JBS quer zerar emissões de gases causadores do efeito estufa até 2040

De acordo com a companhia, a JBS é a primeira grande empresa do setor de proteína a se comprometer com a chamada meta Net Zero

Da CNN
23 de março de 2021 às 22:00 | Atualizado 23 de março de 2021 às 22:35
JBS
Foto: Divulgação

A JBS anunciou nesta terça-feira (23), em comunicado ao mercado, que está comprometida a zerar a emissão de gases causadores do efeito estufa em suas atividades até o ano de 2040.

A iniciativa abarca todas as operações da empresa ao redor do mundo e afeta também toda a cadeia de valor da empresa, incluindo produtores agrícolas e fornecedores. De acordo com a companhia, a JBS é a primeira grande empresa do setor de proteína a se comprometer com a chamada meta Net Zero.

Entre as iniciativas listadas para chegar ao objetivo estão investimento de US$ 1 bilhão em soluções com foco em reduzir as emissões de carbono nas operações da empresa, o fim do desmatamento em sua cadeia de fornecimento global até 2035, o uso de eletricidade 100% renovável em todas as unidades da JBS no mundo, investimento em pesquisa e desenvolvimento associado a práticas agrícolas, entre outros.

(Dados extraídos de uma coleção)
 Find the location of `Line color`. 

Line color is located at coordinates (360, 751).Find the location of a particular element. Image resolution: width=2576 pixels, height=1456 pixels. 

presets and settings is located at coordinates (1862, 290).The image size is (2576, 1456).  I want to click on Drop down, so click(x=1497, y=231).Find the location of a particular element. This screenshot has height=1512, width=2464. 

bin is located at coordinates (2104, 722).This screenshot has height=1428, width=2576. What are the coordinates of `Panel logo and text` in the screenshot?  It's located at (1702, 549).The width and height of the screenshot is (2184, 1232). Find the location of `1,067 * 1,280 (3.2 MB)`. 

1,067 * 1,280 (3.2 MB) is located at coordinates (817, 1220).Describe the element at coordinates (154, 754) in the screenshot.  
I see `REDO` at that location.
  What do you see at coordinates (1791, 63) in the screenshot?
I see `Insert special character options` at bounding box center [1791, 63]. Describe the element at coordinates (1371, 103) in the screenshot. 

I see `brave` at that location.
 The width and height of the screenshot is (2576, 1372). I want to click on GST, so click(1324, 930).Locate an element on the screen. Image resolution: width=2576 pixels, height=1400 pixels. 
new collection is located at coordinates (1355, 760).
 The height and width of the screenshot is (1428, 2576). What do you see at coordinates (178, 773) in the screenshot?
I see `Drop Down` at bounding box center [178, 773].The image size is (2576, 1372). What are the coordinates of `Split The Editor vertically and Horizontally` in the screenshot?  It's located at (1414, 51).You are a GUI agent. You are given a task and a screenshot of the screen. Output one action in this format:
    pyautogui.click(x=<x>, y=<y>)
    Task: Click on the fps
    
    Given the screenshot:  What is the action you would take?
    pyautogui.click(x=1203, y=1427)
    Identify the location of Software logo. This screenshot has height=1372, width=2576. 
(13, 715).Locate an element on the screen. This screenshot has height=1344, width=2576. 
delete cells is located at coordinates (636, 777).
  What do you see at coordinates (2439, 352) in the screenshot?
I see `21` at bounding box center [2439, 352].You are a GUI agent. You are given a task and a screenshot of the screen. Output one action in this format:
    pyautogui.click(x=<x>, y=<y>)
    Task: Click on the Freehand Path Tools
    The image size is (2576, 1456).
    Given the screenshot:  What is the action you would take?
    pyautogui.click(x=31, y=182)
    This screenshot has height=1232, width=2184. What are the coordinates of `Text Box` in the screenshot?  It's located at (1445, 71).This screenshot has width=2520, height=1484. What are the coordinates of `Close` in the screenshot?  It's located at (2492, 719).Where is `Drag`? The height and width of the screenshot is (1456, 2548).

_Questões do material_.
1 - Segundo a notícia sobre a meta da JBS, até que ano a empresa pretende acabar com o desmatamento em sua cadeia de fornecimento global?
2 - Reproduza o trecho da notícia sobre a meta da JBS desde "A iniciativa abarca" até "agrícolas, entre outros.", inclusive.
3 - Prossiga com a notícia sobre a meta da JBS a partir da última frase apresentada.

_Resultados em ordem_.
1 - Até 2035.

2 -
A iniciativa abarca todas as operações da empresa ao redor do mundo e afeta também toda a cadeia de valor da empresa, incluindo produtores agrícolas e fornecedores. De acordo com a companhia, a JBS é a primeira grande empresa do setor de proteína a se comprometer com a chamada meta Net Zero.

Entre as iniciativas listadas para chegar ao objetivo estão investimento de US$ 1 bilhão em soluções com foco em reduzir as emissões de carbono nas operações da empresa, o fim do desmatamento em sua cadeia de fornecimento global até 2035, o uso de eletricidade 100% renovável em todas as unidades da JBS no mundo, investimento em pesquisa e desenvolvimento associado a práticas agrícolas, entre outros.

3 -
Segundo a nota, o compromisso da empresa "reflete o propósito da Companhia de suprir as necessidades alimentares e nutricionais da crescente população mundial de forma cada vez mais sustentável, buscando preservar os recursos do planeta para as gerações futuras". 

Para garantir a transparência do processo, a JBS afirmou que vai apresentar um plano detalhado para chegar à meta em 2040 e fará atualizações anuais sobre o processo de transformação. A JBS afirma que também vai divulgar os riscos financeiros aos seus negócios relacionados à mudança climática. 

Para o CEO global da JBS, Gilberto Tomazoni, o fato da companhia ser uma das empresas de alimentos mais diversificadas do mundo dá ao grupo "a oportunidade de usar nossa escala e influência para ajudar a liderar uma transformação sustentável dos mercados agropecuários que empodere produtores, fornecedores, clientes e consumidores". "A agropecuária pode e deve ser parte da solução climática global", defendeu Tomazoni.